Accept Your Spot on the Waitlist

Swarthmore requires you to opt in to the waitlist through your applicant portal. If you do not confirm, you will not be considered. The waitlist is not ranked.

Commit to Another School Before May 1

You will not hear from Swarthmore before May 1. Waitlist decisions begin only after the enrollment deposit deadline, once the admissions office can assess how many admitted students chose to enroll. Put down your deposit at another school and invest in that decision. If Swarthmore later admits you from the waitlist, you can accept and forfeit the earlier deposit.

Write a Letter of Continued Interest

Swarthmore does not provide specific guidance to waitlisted students on its website about submitting additional materials, but the college does not prohibit them, and experienced admissions counselors consistently recommend that waitlisted Swarthmore applicants submit a LOCI. At a school where the difference between a year with 23 waitlist admits and a year with zero is entirely a function of yield, your letter may be the only thing that distinguishes you from the rest of the pool if the committee does reach into the list.

Write up to 650 words and submit it through your applicant portal or email it to the admissions office. Make it a love letter to Swarthmore. Not a brag sheet. Not a resume update. Not a list of other schools that admitted you. A letter that makes the reader understand exactly who you will be in the Swarthmore community and why this specific college, with this specific intellectual culture, is where you belong.

Swarthmore's identity is built on several distinctive pillars, and your letter should engage with them directly.

The first is the intellectual intensity. Swarthmore is, by reputation and by design, one of the most academically rigorous liberal arts colleges in the country. The culture is not merely "smart." It is genuinely, relentlessly intellectual in a way that attracts students who read for pleasure, argue about ideas at dinner, and treat the life of the mind as the organizing principle of their existence. If that description sounds like you, if you are the kind of student who is drawn to Swarthmore not despite its intensity but because of it, your letter should convey that with specificity and authenticity. Do not tell the admissions committee you are "passionate about learning." Show them what your intellectual life actually looks like and why Swarthmore is the place that would push it further than anywhere else.

The second is the Honors Program. Swarthmore's Honors Program is one of the most distinctive academic structures at any college in the country. Modeled on the Oxford tutorial system, it involves small seminar-style courses in the junior and senior years, culminating in external examinations conducted by outside scholars who evaluate your work independently of Swarthmore faculty. This is not a standard honors track. It is a fundamentally different mode of learning that requires students to take ownership of their education at a level that most undergraduate programs do not demand. If the Honors Program is part of why Swarthmore is on your list, explain what you would study, which seminars you would take, and why the external examination model appeals to how you think about intellectual accountability.
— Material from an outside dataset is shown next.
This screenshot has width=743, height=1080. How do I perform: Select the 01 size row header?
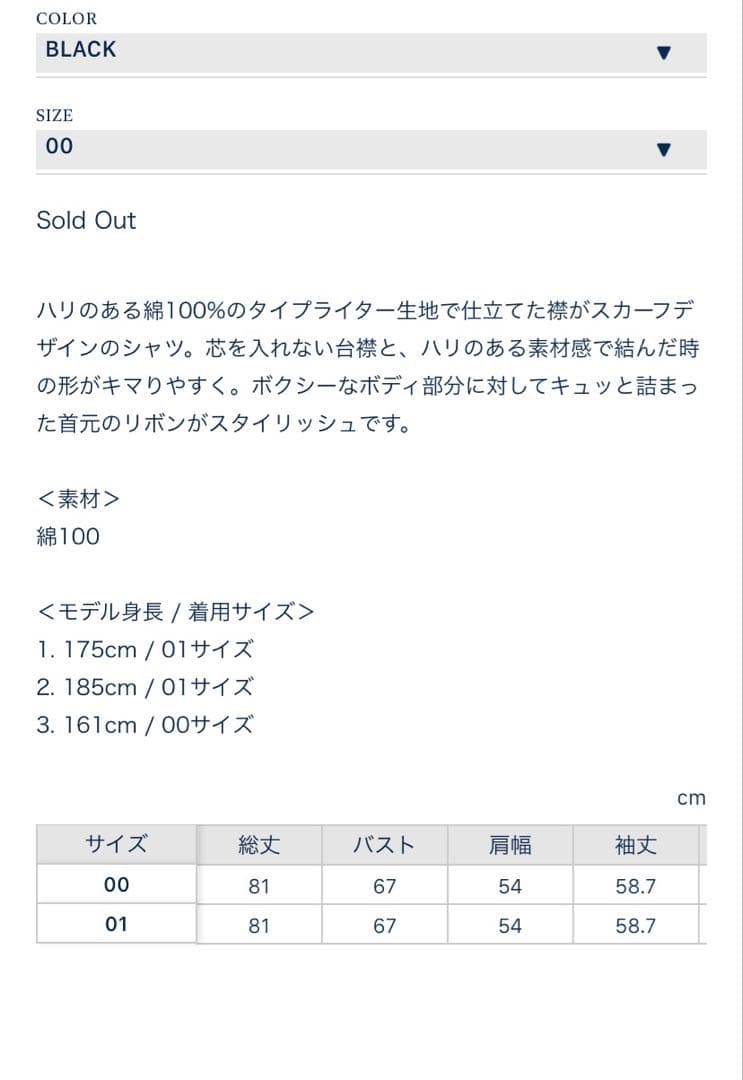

The third is the engineering program at a liberal arts college. Swarthmore is one of a handful of liberal arts colleges in the country that offers an ABET-accredited engineering program. A Swarthmore engineering student does not choose between engineering and the liberal arts. They do both. The integration of engineering with humanities, social sciences, and natural sciences is a structural feature of the curriculum, and it produces graduates who think about technology in the context of human values. If you are an engineering-minded student who does not want to attend a traditional engineering school, if you want to study thermodynamics and philosophy in the same week, Swarthmore is one of the very few places where that path exists at the highest level.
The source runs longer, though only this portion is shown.